My next class:
Network Monitoring and Threat Detection In-DepthSingaporeNov 18th - Nov 23rd 2024

SMTP Brute Forcing

Published: 2015-06-22. Last Updated: 2015-06-22 16:34:20 UTC
by Johannes Ullrich (Version: 1)
4 comment(s)

Brute forcing SMTP credentials is hardly new. But I have seen a couple of odd patterns lately in one of my mail servers, and was wondering if anybody has any insight into these patterns. For this diary, I am using logs starting May 31st until today.

First, the overall patterns shows very strong spikes with 2000-3000 attempts per hour. These "spikes" usually come from many different IP addresses, so they are likely caused by a botnet probing my system. The last spike on June 19th was caused by about 400 different IP addresses (I am running fail2ban, and they are blocked after a couple of attempts).

SMTP brute force over time

The usernames are where it gets a bit more interesting. Here is a list of the top 20:

   6096 leonelfetuscrosby
   3595 dan
   3399 ix444ejxvwda050
   2763 
    176 
     83 ncoppen
     82 info
     56 spam
     53 admin
     47 sales
     34 abuse
     28 paul
     28 pager
     26 test
     23 support
     21 awilloughby
     20 webmaster
     18 hr
     18 d573697
     17 help

The part that is of some concern is that a couple of the users are actual users of the server. The "ranking" goes somewhat by the amount of e-mail created by the user in general, so it is possible that spamers do try usernames they already have in their database against mail servers used by their domain. I don't capture passwords, but the number of attempts for most of the usernames is small, so I assume only a couple of passwords are used. The first and third name are odd as they look "random". Could they be used to detect if the mail server responds differently for users that do not exist?

 

---
Johannes B. Ullrich, Ph.D.
STI|Twitter|LinkedIn

4 comment(s)
My next class:
Network Monitoring and Threat Detection In-DepthSingaporeNov 18th - Nov 23rd 2024

Comments

Observed bit increase in DNSBL-blocked
SMTP attempts from 10-30 to 90-130:

date conn uniqueIP
May 17 8 6
May 18 35 29
May 19 27 25
May 20 83 77
May 21 86 85
May 22 91 88
May 23 88 87
May 24 84 79
May 25 109 104
May 26 100 95
May 27 109 109
May 28 86 85
May 29 114 109
May 30 104 95
May 31 85 74
Jun 1 94 88
Jun 2 121 115
Jun 3 85 84
Jun 4 89 83
Jun 5 92 87
Jun 6 104 99
Jun 7 93 88
Jun 8 81 76
Jun 9 104 99
Jun 10 127 121
Jun 11 128 124
Jun 12 112 108
Jun 13 107 105
Jun 14 109 103
Jun 15 110 105
Jun 16 62 50
Jun 17 30 26
Jun 18 12 10
Jun 19 29 23
Jun 20 15 14

DNSBLs
zen.spamhaus.org
b.barracudacentral.org
hostkarma.junkemailfilter.com

MTA does not permit AUTH attempts
by DNSBL blocked IPs so don't
know if this is the same attack.

Normal 0-5 per day that get
past the DNSBLs and are blocked
subsequently remained constant
throughout.
I'm facing the same here against my SMTP relay...
Huge peaks of attempts then temporary blacklisted by my OSSEC and starting again and again.
A list of identified IP addresses is here: http://pastebin.com/FPiFiiUD

/x
Most bots only support plain text brute-force.
We disabled plain text authentication on port 25, and some bots still attempt to login without STARTTLS.
Now we disable AUTH LOGIN; and the attempts have dropped by quite a bit.

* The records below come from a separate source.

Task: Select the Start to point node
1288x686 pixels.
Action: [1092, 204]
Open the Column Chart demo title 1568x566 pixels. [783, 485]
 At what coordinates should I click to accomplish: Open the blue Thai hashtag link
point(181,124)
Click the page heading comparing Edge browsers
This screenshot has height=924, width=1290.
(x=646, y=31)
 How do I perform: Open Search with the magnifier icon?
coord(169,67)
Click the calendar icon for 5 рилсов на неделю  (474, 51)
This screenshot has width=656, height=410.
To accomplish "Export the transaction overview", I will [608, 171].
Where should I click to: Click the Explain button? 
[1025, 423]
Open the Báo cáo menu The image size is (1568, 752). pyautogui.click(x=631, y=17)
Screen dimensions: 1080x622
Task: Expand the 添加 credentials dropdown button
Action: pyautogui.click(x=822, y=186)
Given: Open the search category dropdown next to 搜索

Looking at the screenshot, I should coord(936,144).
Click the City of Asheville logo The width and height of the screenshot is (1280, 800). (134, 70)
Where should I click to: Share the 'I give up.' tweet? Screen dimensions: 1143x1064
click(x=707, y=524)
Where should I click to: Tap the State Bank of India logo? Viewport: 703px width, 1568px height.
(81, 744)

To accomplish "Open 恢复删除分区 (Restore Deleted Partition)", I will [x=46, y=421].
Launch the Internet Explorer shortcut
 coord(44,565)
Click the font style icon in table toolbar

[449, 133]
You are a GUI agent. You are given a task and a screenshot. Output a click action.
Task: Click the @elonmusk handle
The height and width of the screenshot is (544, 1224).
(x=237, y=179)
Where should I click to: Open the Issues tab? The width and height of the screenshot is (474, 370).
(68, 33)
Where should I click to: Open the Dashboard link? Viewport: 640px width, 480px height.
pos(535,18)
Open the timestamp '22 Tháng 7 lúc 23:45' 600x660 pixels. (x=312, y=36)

We do get some attempts via SMTPS on port 465; but the frequency is not as high.
I'm blocking somewhere around 75% of IPv4 IP space on my SMTP server, so I'm not seeing stuff like this any more. If I recall, the last time I saw this, the remote machine generating the destination addresses was creating them but using the rDNS of my server's IP address as the email address. For example, if my ISP is "acme.com", and the rDNS of my static IP is random-stuff.acme.com, then I was being hit with mail being addressed to what-ever@random-stuff.acme.com.

I've been hit with pop3 login floods in the past, and have published the list of user names to alt.spam and news.admin.net-abuse.email. So now I have my router take inbound port 109 and route that to my mail server internally on port 110 and all external mail clients perform pop3 logins remotely on port 109. No more pop3 login floods.